WRITTEN TASK. Reproduce verbatim the rows from the line containing "David (506, 353)" through the line containing "does [487, 647]", both included.

DATA SUPPLIED.
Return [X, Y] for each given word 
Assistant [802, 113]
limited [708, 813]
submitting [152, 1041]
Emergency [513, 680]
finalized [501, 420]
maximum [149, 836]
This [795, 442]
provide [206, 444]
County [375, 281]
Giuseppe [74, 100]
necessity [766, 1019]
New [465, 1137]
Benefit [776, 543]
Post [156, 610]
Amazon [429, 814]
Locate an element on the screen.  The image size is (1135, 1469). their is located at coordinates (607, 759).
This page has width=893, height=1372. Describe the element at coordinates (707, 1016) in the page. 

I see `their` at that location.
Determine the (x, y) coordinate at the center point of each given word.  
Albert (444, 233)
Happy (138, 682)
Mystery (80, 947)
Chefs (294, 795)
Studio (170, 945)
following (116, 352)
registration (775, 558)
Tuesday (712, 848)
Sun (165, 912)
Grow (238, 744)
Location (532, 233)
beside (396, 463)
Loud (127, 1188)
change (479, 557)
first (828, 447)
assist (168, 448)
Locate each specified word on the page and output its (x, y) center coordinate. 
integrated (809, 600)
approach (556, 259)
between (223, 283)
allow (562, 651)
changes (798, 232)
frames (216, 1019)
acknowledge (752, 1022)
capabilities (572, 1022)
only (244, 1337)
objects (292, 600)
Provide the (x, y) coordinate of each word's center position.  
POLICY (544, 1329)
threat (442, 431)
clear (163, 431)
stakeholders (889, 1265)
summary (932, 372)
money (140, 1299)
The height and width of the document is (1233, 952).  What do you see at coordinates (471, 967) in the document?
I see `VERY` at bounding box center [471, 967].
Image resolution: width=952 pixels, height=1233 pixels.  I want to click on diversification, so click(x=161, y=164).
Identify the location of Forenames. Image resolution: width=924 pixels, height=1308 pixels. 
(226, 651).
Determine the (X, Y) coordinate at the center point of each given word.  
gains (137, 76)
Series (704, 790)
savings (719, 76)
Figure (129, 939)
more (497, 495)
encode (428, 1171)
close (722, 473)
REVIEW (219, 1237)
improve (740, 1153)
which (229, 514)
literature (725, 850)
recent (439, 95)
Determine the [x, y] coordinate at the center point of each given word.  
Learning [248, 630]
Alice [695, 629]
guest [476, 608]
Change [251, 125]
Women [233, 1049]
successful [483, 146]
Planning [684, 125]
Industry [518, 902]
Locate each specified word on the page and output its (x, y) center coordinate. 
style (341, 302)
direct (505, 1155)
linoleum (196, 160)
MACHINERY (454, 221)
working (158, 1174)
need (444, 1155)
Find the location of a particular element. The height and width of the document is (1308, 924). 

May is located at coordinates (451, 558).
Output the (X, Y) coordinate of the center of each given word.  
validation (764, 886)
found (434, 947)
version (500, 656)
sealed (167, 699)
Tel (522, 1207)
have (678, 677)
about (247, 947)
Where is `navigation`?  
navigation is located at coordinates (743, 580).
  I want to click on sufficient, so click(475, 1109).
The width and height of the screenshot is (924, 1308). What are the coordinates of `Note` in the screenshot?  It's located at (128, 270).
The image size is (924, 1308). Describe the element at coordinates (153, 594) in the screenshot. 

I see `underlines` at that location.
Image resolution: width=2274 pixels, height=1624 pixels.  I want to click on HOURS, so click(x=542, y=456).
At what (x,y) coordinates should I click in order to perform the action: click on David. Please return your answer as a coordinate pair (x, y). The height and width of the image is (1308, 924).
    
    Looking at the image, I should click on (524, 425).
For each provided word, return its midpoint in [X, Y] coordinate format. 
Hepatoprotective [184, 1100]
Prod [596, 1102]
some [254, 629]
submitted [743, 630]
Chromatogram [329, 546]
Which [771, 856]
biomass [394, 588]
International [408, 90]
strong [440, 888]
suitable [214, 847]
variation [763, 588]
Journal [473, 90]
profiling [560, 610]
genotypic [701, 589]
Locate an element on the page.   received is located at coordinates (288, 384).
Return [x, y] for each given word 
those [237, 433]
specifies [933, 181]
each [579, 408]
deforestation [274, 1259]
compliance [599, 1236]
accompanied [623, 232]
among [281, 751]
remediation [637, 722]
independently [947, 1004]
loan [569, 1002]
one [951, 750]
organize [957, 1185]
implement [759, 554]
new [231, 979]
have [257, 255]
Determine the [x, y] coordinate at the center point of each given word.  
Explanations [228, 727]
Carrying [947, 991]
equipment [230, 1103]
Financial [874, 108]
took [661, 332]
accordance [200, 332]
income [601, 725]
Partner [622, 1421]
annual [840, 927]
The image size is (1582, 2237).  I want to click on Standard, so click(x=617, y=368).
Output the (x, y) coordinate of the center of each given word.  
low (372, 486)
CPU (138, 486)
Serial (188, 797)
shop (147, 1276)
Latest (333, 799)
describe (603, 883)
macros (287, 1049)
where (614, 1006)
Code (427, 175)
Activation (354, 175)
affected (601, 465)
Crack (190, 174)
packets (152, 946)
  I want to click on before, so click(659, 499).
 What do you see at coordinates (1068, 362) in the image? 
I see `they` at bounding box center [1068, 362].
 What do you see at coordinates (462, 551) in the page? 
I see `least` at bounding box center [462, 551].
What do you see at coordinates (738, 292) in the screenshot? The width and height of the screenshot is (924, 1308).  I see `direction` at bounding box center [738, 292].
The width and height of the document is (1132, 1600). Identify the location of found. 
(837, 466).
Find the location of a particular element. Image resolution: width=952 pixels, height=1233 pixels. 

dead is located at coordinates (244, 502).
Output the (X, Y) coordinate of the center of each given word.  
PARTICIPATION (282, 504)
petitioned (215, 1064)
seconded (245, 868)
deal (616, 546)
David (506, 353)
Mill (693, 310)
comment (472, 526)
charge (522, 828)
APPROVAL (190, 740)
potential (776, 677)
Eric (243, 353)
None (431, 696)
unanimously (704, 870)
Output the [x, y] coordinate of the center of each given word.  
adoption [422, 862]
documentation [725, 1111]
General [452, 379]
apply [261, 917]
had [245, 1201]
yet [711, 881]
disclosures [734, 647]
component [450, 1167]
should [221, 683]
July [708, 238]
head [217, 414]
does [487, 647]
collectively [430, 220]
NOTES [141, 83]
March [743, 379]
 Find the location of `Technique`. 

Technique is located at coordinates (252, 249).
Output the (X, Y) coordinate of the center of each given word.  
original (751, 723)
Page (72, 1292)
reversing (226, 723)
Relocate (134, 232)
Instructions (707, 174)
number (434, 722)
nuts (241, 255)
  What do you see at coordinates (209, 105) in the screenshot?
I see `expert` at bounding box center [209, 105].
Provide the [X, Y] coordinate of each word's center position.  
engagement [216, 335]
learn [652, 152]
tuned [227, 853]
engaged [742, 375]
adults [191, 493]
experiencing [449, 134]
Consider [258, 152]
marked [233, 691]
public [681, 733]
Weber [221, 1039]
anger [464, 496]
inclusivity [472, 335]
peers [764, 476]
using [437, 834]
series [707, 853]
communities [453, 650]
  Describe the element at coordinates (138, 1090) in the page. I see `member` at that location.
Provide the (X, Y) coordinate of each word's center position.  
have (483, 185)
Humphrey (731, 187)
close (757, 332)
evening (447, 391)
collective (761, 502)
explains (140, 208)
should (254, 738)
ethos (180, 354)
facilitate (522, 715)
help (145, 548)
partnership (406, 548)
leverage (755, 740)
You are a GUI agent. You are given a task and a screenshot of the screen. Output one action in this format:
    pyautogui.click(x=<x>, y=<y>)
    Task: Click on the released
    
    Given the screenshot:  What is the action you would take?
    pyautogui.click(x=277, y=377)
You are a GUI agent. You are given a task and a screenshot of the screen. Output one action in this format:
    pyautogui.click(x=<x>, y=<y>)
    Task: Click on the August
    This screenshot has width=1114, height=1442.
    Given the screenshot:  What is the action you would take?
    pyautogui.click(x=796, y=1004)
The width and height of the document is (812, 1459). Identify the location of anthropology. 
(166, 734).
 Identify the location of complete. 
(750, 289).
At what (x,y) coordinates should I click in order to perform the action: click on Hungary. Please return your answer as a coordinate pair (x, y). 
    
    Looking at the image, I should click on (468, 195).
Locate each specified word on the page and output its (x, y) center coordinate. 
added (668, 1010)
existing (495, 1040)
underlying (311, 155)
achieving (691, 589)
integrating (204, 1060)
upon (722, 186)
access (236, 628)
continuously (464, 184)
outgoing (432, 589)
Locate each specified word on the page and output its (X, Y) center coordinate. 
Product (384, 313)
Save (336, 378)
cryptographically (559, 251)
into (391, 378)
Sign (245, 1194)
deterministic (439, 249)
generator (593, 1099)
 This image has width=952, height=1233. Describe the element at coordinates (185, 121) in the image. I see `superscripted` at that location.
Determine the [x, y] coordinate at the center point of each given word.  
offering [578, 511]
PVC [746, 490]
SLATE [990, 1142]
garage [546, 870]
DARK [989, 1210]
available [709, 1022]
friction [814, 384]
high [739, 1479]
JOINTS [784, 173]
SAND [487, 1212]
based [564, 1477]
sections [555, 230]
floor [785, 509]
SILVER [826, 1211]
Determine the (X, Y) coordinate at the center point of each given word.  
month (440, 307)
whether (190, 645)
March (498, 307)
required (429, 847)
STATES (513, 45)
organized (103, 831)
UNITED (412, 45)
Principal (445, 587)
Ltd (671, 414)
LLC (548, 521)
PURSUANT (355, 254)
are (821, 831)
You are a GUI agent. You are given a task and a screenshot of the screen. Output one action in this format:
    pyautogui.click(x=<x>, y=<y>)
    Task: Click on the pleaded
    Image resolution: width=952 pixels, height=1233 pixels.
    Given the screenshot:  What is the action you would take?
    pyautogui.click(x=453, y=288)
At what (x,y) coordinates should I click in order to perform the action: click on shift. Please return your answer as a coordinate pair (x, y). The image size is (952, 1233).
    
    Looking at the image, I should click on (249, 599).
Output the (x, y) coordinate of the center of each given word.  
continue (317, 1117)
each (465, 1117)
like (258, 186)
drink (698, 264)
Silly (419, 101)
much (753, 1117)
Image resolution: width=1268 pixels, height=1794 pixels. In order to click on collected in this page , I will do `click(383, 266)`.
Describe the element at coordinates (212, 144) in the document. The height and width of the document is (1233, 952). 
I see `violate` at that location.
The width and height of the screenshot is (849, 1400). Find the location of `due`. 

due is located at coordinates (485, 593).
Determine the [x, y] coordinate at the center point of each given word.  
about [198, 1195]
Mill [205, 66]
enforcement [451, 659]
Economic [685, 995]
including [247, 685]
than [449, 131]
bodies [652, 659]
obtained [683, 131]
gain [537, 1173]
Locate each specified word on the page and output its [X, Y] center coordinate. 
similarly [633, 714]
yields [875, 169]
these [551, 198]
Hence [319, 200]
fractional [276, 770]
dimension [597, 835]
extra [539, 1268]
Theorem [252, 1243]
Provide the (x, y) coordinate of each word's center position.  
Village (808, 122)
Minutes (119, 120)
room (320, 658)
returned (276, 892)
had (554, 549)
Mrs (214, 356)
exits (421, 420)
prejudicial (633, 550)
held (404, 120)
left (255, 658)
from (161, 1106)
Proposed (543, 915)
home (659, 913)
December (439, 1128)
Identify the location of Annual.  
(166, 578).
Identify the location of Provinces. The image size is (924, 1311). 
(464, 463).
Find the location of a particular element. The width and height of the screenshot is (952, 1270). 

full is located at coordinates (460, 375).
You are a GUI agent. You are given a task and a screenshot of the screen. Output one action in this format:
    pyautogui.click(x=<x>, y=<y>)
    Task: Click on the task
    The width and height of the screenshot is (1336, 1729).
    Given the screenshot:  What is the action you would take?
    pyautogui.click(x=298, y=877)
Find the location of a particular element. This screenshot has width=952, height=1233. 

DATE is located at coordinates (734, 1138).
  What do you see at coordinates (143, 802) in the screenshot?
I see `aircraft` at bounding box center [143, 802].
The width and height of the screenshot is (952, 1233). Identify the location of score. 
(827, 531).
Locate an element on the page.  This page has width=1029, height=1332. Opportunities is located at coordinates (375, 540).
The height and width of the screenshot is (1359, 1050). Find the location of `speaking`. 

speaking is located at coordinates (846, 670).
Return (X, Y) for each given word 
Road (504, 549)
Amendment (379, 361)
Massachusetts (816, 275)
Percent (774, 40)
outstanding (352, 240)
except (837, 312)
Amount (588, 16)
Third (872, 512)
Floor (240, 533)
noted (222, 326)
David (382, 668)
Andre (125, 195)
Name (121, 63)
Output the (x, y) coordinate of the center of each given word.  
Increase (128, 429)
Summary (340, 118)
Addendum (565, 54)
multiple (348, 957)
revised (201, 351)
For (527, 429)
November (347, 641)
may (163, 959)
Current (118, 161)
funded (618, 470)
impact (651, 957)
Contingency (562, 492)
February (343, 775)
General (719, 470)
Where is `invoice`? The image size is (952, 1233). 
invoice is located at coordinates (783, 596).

ANSWER TO THE PROBLEM.
David (506, 353)
Mill (693, 310)
comment (472, 526)
charge (522, 828)
APPROVAL (190, 740)
potential (776, 677)
Eric (243, 353)
None (431, 696)
unanimously (704, 870)
Output the [x, y] coordinate of the center of each given word.  
adoption [422, 862]
documentation [725, 1111]
General [452, 379]
apply [261, 917]
had [245, 1201]
yet [711, 881]
disclosures [734, 647]
component [450, 1167]
should [221, 683]
July [708, 238]
head [217, 414]
does [487, 647]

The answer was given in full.